Objective: To systematically investigate the relationships between thiopurine S-methyltransferase (TPMT) polymorphisms and azathioprine-related adverse drug reactions in patients with kidney transplantation.
Methods: Erythrocyte TPMT activity of 150 patients with kidney transplantation and AZA therapy was determined by HPLC. The frequency of four common TPMT mutant alleles, TPMT*2, *3A, *3B, and *3C was determined by allele-specific PCR and PCR-restriction fragment length polymorphism (PCR-RFLP) analysis.

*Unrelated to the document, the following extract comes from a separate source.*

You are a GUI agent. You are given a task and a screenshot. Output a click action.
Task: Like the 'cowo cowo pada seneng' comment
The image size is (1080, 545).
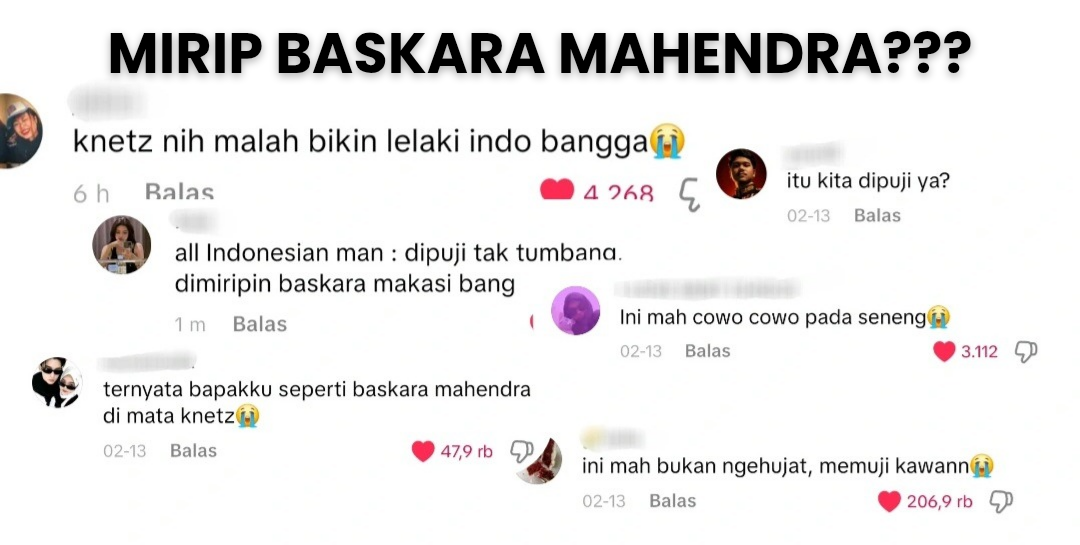944,351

Results: Thirty cases (20%) had stopped azathioprine medication or were on reduced dose due to azathioprine-related side effects. The TPMT activity range of cases who never experienced side effects was 16.63-68.25 U, the mean of the controls was 38.43 +/- 11.59 U. The mean value of 12 cases with hematotoxicity was 23.50 +/- 10.33 U, much lower than the control mean (P < 0.05). No significant difference between the mean value of 18 cases with hepatotoxicity and the control mean (P > 0.05) was seen. No case with TPMT deficiency was found in all patients studied, and TPMT*2, *3A, and *3B were not detected in any of them. TPMT*3C heterozygous alleles were found in 4.7% (seven cases) of these patients, all seven cases had intermediate TPMT activity, and the mean was 16.75 +/- 2.09 U, much lower than other TPMT wild-type patients (P < 0.05). In the seven TPMT*3C patients, four cases experienced side effects (hematotoxicity, n = 2; hepatotoxicity, n = 2).
Conclusions: This study demonstrates that TPMT activity is reduced in patients with TPMT*3C mutation. AZA-induced hematotoxicity is related to the reduced TPMT activity.